/dmem

A distributed memory solution using python

Primary LanguagePython

Dmem - Distributed Memory with Redis

Redis, known as a data structure server, is often used to store and retrieve distributed data, mostly for caching or distributing messages. Yet solutions using redis have some limitations:

  1. Client code has to use explicit commands (HGET, SMEMBERS, etc) to store and retrieve objects, instead of native data structure operators and methods that people are familiar with.
  2. Redis can store only one level of data structures - a list, a dict, or a set of strings. Nested structures like a list of dicts, a dict with list values, are not natively supported.

What is Dmem?

Dmem is a thin wrapper over Redis, that provides a transparent API in python to store/retrieve data on remote servers:

  1. It uses redis API behind the scenes, but provides data operations via well-known builtin type operators and methods.
  2. Nested structures of multiple levels are supported.
  3. A simple reference counting mechanism is in place, so when a remote object is no used by any client code, it is deleted from Redis.
  4. A distributed lock is in place, to protect a dmem object from multiple access from different clients

Talk is cheap, show me the code

Dmem provides 5 new types that maps python container types to Redis data structures: RedisStr, RedisList, RedisDict, RedisSet, RedisObject, you can use them exactly like the native counterparts(str/list/dict/set/object), except of course, the data is stored in another Redis node.

Before instantiating any dmem objects, set up your Redis nodes configuration:

from dmem import *
# Configure your redis instances pool
RedisClientPool.get_pool().load_config({
    "redis1": {"host":"192.168.1.1", "port": 6379, "db":0},
	"redis2": {"host":"192.168.1.2", "port": 6379, "db":0},
	"redis3": {"host":"192.168.1.3", "port": 6379, "db":0},
})

Now it is time to play:

mylist = RedisList([1, "abc", 3.1415]) 
# Now the list is alive on Redis
print mylist[1]  	# actually retrieved with LGET command
# output: 'abc'
print mylist[0:2]	# LRANGE command
# output: [1, 'abc']
del mylist[0]		# LREM command
print mylist[:]
# output: ["abc", 3.1415]
s = RedisStr("Redis string")
# Now the string lives in Redis
mylist.append(s)    # APPEND command
print len(mylist)   # STRLEN command
# output: 3
print mylist[-1].getvalue()  # GET command
# output: 'Redis string'
mydict = RedisDict({"a":1234}) # HSET commands
# Now the dict lives in Redis as a hashmap
mydict["list"] = mylist 	# HGET command
print mydict.keys()         # HKEYS command
# output: ['a', 'list']
for k,v in mydict.items():  # HGETALL command
    print k, v
# output: a 1234
# output: list <redislist.RedisList object at 0x01CDEF30>
print mydict["list"][0]
# output: 'abc'
obj = RedisObject()
# For redis object, the attributes are stored in Redis
obj.attr1 = "abc"
obj.attr2 = mydict
print obj.attr2['list'][0]
# output: 'abc'

As you can see, you can use dmem objects almost anywhere a native python type is used.
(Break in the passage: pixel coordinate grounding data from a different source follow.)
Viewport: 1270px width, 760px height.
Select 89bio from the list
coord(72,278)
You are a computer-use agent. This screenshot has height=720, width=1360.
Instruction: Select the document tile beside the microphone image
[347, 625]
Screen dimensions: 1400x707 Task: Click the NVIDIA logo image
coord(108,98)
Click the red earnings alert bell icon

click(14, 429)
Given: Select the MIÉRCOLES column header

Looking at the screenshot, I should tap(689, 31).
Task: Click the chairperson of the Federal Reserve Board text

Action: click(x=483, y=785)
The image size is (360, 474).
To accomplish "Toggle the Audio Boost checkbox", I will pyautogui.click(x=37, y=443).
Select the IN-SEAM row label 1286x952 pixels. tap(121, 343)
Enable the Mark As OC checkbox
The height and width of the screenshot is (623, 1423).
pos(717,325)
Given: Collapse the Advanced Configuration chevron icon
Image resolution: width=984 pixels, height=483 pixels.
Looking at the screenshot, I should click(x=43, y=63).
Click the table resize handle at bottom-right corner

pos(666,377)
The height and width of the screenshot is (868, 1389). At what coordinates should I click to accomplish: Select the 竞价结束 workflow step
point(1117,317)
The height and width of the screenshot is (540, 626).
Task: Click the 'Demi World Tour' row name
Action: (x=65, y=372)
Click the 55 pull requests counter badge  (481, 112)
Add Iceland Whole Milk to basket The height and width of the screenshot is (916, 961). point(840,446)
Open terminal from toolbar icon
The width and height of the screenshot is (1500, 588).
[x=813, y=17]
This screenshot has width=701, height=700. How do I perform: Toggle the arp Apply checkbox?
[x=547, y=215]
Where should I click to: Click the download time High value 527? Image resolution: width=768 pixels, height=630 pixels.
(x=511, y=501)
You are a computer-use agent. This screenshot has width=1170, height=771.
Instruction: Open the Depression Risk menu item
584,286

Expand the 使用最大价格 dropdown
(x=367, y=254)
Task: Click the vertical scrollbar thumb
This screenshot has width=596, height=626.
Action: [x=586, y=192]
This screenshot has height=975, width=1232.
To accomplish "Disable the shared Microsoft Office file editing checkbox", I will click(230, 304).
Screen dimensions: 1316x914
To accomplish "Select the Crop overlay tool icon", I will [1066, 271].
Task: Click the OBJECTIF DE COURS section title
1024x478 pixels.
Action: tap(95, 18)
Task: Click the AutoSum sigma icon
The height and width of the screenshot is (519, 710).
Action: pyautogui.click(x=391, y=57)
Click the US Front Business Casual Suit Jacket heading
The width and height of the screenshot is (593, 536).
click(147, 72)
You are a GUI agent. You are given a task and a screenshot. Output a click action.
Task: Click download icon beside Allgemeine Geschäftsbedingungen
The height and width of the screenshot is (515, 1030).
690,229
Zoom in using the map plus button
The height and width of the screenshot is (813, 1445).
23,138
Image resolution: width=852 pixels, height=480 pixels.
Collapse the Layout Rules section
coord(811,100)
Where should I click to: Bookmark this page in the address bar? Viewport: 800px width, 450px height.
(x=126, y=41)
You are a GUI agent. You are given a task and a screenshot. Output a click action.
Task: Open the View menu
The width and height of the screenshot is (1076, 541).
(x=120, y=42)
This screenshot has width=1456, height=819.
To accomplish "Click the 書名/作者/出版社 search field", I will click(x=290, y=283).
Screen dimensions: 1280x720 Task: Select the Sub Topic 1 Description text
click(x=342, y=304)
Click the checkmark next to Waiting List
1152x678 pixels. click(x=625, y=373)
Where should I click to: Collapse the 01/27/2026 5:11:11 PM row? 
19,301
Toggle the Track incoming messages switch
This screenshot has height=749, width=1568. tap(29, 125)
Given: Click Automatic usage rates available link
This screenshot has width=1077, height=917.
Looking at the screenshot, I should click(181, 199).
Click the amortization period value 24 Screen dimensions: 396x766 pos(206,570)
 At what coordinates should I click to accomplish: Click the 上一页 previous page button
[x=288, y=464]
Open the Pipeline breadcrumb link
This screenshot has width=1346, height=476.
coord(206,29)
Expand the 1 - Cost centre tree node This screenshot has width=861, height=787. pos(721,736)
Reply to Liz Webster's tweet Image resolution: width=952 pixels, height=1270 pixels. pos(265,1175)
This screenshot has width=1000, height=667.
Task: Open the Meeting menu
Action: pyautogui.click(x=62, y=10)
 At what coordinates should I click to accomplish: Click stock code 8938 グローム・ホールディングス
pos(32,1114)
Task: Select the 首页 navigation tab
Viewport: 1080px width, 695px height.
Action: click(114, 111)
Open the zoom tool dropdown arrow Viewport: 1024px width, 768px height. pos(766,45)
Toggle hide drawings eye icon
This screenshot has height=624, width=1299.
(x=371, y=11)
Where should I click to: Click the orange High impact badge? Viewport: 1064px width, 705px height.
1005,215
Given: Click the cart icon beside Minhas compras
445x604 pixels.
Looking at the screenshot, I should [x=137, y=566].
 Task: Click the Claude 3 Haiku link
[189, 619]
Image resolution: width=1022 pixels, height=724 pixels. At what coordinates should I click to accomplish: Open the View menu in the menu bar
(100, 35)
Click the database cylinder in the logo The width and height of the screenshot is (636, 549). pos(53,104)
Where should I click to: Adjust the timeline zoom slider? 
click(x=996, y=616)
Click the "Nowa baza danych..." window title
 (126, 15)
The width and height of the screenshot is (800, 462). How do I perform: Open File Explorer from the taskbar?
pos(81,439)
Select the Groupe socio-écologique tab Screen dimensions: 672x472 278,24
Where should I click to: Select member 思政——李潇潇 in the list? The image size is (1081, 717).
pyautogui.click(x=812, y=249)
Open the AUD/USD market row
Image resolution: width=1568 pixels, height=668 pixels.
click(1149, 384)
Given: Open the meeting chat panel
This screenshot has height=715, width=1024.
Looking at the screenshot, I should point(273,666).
And for applications that need a lot of main memory, you don't need to worry about OOM problems, as long as you have enough Redis nodes configured.

The only downside to using dmem objects is: data access is less efficient than main memory, as a network roundtrip is involved. Sometimes, multiple roundtrips can be saved, if you preload a dmem object in one go. For instance, when iterating over a RedisList:

# without preloading
for v in mylist:
   print v 		# Every item access is a LGET command
# with preloading
with mylist.loaded() as cache:
   for v in cache:
     print v	

Under the hood

Dmem is fairly straightforward:

  • It gives each dmem object a unique address, and use it as KEY in redis.
  • It maps data structure operators/methods to Redis commands, pipeline/lua scripts are used to pack multiple command into one network request.
  • Both value and data type are preserved, if you save 1.23 in a dmem container, you will get a float back, instead of a string '1.23'

If you want to see what exactly is happening, just turn on debug, and see all Redis commands printed:

>>> dmem.enable_debug()
>>> l = dmem.RedisList([1,2,3])
Calling command getset of redis client
Calling command rpush of redis client
Calling command rpush of redis client
Calling command rpush of redis client